Exercise instructions => Upon reaching the line that contains "Where should I" in the records below, begin repeating every line exactly through the last one, skipping pictures.

(Given records Opens)

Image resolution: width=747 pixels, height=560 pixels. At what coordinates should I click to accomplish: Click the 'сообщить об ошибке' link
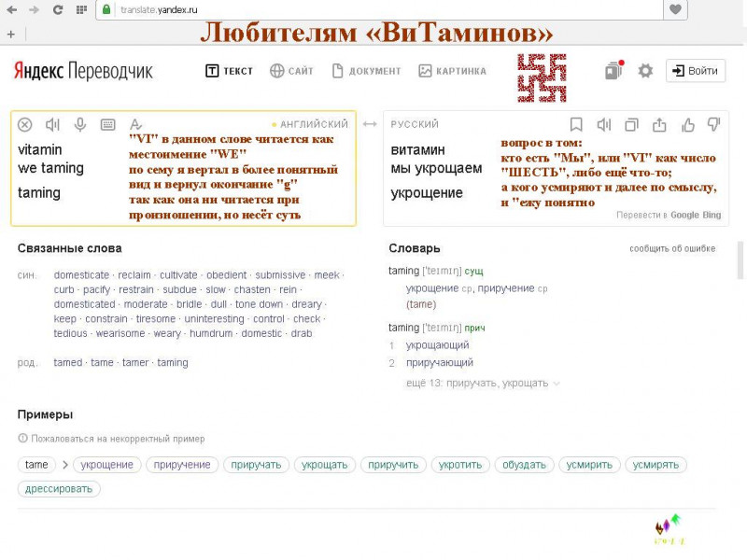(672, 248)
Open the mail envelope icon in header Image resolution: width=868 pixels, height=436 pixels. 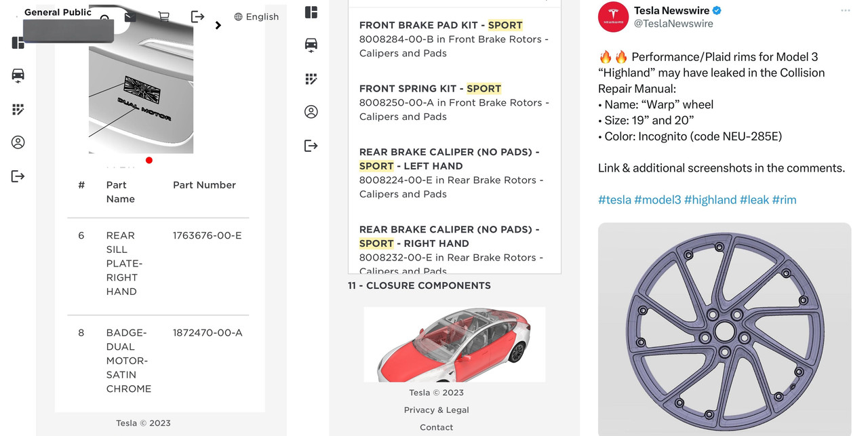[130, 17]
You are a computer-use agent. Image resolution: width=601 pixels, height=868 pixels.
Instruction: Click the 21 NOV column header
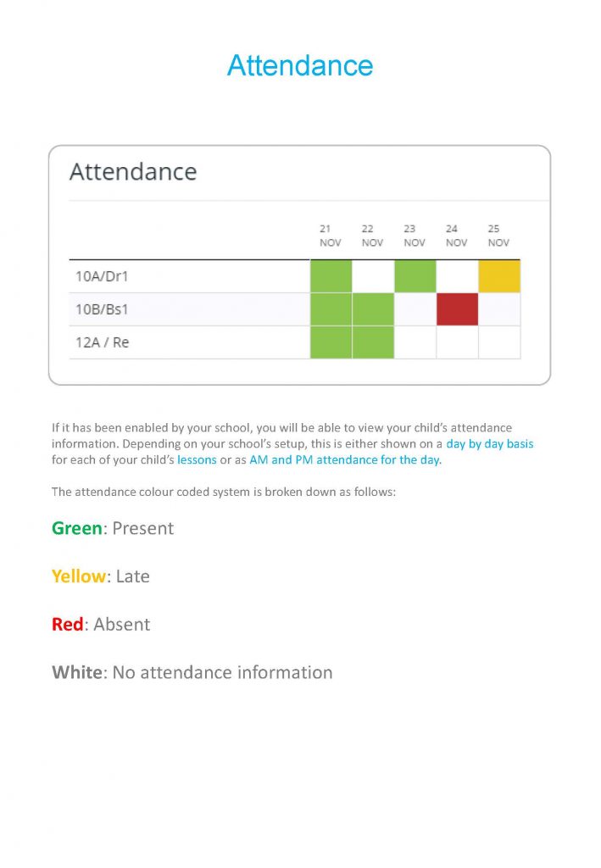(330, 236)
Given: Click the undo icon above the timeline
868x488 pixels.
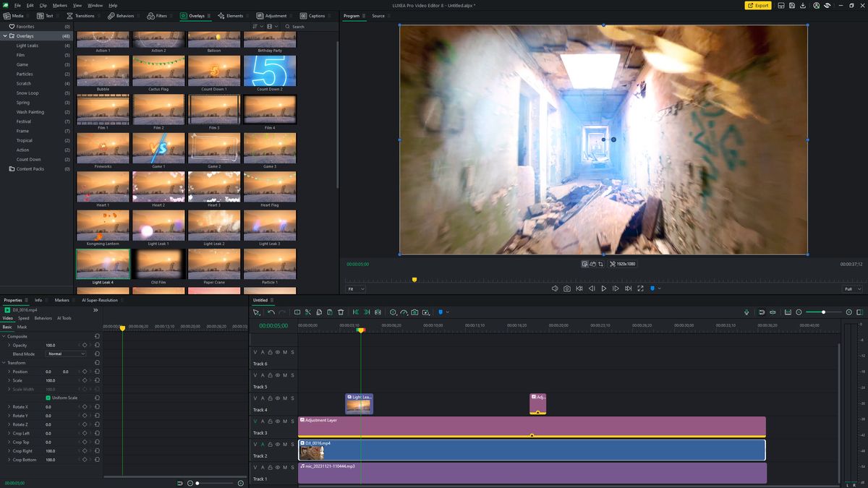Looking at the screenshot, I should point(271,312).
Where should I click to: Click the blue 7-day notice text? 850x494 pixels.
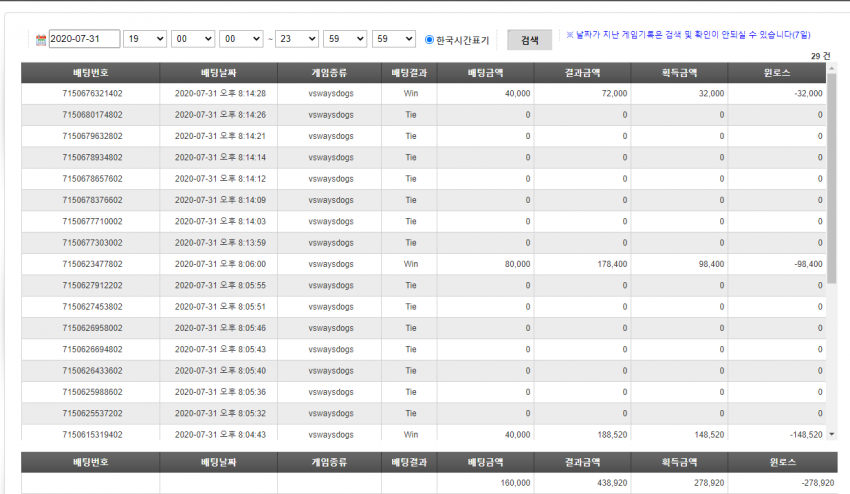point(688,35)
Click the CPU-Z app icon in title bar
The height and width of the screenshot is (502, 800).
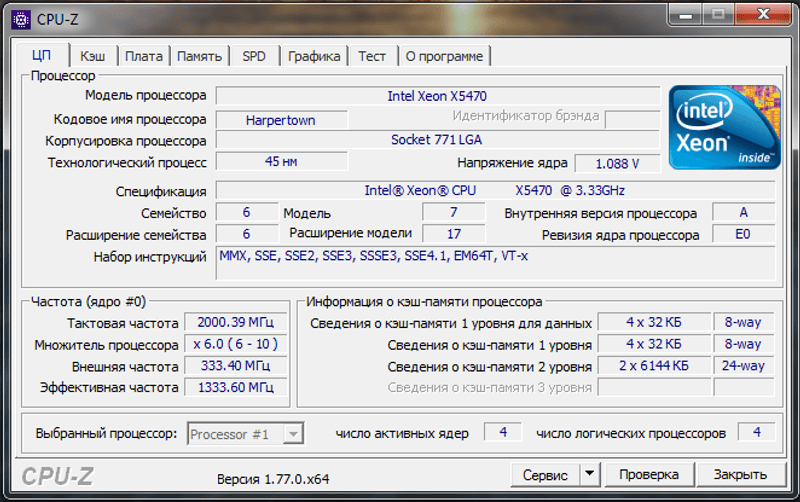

(Given records Closes)

Result of this task =>
Where should I click to: Click the blue 7-day notice text? 850x494 pixels.
point(688,35)
Click the CPU-Z app icon in title bar
The height and width of the screenshot is (502, 800).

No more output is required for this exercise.